Source records

•••••

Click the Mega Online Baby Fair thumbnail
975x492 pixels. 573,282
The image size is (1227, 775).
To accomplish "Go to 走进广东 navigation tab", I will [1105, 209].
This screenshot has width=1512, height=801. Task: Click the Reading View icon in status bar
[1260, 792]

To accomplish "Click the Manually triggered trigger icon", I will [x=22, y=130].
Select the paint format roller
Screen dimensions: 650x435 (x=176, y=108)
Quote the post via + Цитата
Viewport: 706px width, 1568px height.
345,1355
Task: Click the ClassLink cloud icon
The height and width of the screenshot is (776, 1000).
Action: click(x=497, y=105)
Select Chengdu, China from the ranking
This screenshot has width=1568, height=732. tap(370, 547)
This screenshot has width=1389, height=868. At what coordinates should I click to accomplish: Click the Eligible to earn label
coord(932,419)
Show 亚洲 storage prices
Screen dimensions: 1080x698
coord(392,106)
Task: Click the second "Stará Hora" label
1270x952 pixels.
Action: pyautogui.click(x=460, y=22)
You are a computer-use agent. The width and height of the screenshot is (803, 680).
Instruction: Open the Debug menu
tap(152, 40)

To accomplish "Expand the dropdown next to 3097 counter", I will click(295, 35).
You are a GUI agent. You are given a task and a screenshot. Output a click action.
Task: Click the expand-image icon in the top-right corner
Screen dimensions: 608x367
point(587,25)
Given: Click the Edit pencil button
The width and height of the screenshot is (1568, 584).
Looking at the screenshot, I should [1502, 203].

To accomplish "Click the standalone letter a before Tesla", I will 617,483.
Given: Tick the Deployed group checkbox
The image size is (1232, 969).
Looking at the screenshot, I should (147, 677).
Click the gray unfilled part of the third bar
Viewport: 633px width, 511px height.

•••••

PROBLEM: If a line in the data holds the string "will", copy that line.

SOLVED PROBLEM:
To accomplish "Go to 走进广东 navigation tab", I will [1105, 209].
To accomplish "Click the Manually triggered trigger icon", I will [x=22, y=130].
To accomplish "Expand the dropdown next to 3097 counter", I will click(295, 35).
To accomplish "Click the standalone letter a before Tesla", I will 617,483.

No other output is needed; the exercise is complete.